A salutare la sua pattuglia, quella del 5° Alpini, arriva il colonnello Giulio Monti: "Vedere i miei ragazzi partire è un'emozione infinita perché mi ricorda di quando ero io al loro posto, con attrezzature decisamente diverse, che oggi sono migliorate, permettendo ai nostri soldati di operare nelle condizioni migliori". Inizia la marcia. Le truppe alpine spariscono nel bosco, per affrontare le prove che le aspettano, tra cui il tiro con l'arma individuale e il trasporto a tempo di un ferito su di un percorso di quasi due chilometri. È l'alpino Filippo Dalla Verde a raccontare le emozioni provate durante questa esercitazione: "Ero il barelliere e avevo anche il Glx sull'arma. Durante la pattuglia, uno degli ostacoli che abbiamo dovuto affrontare era quello verticale: un terreno impervio, roccioso, sporcato dalla neve, dal fango e dalla terra".

#### [DESCRIZIONE DELL'ESERCIZIO]
Puoi proseguire il testo sulla pattuglia del 5° Alpini, riprendendo subito dopo la sua ultima frase? I record sono materiale a sé, distinto dal testo.

#### [ELENCO DEI RECORD]
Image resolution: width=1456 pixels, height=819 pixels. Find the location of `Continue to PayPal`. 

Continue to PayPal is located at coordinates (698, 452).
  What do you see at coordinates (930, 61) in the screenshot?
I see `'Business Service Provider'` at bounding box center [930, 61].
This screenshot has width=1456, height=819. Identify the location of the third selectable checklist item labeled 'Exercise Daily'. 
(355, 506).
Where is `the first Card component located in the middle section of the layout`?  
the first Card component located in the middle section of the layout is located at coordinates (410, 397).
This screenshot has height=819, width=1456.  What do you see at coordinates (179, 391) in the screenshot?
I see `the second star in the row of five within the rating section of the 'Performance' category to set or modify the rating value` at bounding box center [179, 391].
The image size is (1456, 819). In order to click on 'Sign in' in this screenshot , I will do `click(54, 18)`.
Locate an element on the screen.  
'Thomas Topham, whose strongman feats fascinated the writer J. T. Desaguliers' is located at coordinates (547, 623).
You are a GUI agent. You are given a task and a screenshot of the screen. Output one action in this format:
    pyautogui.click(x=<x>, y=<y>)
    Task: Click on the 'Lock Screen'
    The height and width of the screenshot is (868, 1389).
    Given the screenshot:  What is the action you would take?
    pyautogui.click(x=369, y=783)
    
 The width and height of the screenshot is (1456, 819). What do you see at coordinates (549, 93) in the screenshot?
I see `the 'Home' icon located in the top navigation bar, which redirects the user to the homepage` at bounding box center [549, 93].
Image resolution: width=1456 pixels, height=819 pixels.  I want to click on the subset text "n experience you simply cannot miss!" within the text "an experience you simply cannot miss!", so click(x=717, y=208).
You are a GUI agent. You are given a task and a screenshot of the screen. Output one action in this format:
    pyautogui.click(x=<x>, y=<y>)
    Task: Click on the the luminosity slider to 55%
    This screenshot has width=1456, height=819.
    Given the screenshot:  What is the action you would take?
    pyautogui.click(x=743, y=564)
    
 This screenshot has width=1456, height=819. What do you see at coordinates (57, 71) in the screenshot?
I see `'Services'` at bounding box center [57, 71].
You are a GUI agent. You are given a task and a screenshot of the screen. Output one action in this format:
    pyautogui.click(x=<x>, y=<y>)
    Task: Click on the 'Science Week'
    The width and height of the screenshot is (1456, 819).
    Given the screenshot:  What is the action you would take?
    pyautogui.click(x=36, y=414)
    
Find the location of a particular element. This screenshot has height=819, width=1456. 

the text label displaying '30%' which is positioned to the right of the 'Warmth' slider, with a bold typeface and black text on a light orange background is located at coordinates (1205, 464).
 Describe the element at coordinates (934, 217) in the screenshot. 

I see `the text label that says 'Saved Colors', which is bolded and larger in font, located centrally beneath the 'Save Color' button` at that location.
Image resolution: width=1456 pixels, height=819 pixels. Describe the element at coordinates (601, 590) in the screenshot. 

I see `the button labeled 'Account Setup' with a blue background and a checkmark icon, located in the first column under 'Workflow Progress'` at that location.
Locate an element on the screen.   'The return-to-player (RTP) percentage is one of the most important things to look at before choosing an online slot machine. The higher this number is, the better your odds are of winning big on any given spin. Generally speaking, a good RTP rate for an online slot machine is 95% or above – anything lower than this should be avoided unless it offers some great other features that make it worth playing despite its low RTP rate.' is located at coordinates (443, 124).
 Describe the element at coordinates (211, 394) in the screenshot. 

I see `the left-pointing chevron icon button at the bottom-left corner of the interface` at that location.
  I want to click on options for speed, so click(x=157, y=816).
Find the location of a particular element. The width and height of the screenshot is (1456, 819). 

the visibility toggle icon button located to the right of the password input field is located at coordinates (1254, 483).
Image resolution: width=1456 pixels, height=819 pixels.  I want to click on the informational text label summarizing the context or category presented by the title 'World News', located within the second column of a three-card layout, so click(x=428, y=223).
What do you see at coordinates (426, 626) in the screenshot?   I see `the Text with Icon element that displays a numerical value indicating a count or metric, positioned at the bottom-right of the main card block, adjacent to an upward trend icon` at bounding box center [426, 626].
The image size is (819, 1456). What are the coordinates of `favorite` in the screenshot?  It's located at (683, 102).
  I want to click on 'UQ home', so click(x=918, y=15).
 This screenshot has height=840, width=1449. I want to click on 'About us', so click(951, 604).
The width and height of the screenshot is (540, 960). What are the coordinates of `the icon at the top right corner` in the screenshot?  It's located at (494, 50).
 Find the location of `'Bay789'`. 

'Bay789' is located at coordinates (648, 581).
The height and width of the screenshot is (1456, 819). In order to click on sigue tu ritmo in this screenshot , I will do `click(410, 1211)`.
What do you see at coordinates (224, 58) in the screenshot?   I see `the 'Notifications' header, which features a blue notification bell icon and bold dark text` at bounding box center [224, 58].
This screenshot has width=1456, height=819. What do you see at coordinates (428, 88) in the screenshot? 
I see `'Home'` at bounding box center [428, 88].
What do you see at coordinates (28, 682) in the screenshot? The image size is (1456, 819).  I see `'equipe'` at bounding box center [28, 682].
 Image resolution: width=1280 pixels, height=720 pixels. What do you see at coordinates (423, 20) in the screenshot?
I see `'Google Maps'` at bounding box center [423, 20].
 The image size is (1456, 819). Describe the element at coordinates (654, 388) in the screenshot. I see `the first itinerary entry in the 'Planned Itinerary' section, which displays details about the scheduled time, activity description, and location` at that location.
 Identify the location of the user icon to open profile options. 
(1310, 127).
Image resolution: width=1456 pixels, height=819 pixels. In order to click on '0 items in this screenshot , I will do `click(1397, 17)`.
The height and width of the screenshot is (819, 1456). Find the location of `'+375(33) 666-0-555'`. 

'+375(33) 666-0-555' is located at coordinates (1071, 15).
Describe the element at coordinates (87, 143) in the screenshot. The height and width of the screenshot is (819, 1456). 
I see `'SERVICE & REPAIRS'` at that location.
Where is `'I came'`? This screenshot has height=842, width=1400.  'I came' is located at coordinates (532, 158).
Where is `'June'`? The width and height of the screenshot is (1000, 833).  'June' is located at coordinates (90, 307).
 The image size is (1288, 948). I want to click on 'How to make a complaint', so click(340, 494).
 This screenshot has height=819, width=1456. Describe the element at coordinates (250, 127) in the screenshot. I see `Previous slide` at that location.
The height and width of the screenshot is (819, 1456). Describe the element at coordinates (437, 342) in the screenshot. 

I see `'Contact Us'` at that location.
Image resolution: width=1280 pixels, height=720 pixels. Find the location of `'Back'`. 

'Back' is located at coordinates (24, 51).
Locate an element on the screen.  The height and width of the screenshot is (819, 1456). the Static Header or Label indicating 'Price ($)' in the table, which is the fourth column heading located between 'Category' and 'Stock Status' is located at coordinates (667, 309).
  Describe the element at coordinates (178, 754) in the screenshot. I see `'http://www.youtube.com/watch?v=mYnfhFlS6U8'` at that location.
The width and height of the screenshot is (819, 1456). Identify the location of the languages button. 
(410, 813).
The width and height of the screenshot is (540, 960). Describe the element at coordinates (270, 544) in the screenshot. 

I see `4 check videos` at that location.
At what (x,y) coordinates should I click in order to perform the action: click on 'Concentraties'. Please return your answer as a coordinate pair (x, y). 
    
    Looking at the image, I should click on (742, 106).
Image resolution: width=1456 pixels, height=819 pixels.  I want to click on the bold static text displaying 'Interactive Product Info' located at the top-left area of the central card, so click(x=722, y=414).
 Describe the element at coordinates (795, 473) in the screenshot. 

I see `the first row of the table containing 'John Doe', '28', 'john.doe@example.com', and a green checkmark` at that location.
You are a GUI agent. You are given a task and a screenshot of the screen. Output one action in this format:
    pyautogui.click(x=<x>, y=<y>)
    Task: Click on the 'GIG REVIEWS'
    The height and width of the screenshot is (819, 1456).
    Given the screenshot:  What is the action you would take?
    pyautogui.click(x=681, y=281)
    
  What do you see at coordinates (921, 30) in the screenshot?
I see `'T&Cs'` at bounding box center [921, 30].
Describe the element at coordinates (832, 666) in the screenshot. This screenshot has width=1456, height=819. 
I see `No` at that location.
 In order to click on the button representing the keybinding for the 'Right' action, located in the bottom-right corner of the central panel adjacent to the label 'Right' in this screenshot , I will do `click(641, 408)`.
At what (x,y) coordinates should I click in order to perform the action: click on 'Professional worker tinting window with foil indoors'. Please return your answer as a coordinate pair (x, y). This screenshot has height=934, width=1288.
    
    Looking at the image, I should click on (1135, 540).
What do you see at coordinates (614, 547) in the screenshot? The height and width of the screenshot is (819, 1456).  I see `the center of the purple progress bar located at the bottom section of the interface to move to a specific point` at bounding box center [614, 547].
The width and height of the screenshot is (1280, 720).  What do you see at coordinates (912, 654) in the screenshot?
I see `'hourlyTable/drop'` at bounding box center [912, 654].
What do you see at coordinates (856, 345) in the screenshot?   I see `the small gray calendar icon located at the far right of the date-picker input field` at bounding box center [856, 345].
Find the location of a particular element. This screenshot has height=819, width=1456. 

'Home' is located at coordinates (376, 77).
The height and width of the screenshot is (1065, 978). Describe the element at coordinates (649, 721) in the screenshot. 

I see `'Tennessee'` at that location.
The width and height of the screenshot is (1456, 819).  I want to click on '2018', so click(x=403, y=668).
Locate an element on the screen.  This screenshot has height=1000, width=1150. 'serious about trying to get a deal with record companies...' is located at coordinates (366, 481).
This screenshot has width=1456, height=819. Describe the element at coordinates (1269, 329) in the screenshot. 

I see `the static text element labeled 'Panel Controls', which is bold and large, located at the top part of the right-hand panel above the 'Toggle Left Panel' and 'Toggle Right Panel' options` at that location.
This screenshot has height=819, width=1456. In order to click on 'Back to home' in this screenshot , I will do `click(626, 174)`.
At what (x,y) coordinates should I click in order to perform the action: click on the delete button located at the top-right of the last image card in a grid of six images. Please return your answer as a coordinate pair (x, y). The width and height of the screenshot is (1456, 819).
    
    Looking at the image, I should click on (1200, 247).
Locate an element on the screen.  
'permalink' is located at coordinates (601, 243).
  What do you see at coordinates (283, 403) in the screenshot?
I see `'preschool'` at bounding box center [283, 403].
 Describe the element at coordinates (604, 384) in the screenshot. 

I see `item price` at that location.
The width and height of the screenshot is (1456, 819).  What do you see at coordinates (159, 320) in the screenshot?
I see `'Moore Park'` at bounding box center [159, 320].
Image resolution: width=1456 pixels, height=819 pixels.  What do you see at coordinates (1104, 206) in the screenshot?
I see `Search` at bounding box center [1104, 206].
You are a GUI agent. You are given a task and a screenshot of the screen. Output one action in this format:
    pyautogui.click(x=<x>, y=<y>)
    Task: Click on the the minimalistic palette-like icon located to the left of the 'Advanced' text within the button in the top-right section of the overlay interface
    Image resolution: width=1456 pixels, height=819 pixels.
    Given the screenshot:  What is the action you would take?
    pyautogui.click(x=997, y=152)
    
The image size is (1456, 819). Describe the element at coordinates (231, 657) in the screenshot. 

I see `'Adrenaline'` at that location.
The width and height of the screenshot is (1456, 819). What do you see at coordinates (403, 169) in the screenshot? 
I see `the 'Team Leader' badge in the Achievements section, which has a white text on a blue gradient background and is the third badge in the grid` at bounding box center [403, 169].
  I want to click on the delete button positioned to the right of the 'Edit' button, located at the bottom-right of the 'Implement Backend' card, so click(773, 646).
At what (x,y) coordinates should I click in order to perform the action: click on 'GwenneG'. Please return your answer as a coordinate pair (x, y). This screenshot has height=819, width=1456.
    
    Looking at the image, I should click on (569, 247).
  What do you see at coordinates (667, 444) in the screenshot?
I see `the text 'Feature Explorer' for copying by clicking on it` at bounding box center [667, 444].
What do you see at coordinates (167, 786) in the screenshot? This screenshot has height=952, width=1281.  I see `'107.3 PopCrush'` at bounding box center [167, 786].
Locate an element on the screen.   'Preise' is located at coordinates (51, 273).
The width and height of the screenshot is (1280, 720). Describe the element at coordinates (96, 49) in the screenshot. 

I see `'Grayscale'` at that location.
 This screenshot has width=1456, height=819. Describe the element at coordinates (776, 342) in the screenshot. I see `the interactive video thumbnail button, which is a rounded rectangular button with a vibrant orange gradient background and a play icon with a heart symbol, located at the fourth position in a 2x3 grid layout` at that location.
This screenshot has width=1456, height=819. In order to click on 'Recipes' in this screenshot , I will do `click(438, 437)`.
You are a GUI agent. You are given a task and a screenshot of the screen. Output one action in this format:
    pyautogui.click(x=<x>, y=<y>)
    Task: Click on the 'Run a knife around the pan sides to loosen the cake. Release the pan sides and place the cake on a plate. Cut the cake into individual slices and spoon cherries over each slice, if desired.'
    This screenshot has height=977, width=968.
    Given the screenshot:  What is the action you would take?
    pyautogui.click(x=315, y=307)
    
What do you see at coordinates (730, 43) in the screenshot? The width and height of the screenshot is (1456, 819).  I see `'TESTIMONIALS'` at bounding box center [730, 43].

#### [RISPOSTA]
Le difficoltà più grandi, però, sono ovviamente di notte, quando la temperatura raggiunge i quindici gradi sotto lo zero: "È difficile vedere e non ci si può affidare agli occhi. Bisogna fare tutto usando il tatto. L'approccio all'ostacolo è molto delicato perché è facile scivolare e cadere. Una volta arrivati all'ostacolo ci si deve subito assicurare. Noi abbiamo sempre un imbrago addosso con una daisy chain, un moschettone twist lock che andiamo subito a mettere sulla corda per essere assicurati. Una volta fatto questo, inseriamo anche la maniglia Jumar, che ci serve per assicurarsi alla corda e avanzare senza poi tornare indietro".

E poi, conclude l'alpino: "L'addestramento serve per fare le cose giuste e precise senza stare lì a pensarci dieci minuti. E questo secondo me vale tanto". Soprattutto in un momento storico in cui le guerre aumentano. E il fronte artico si scalda sempre di più.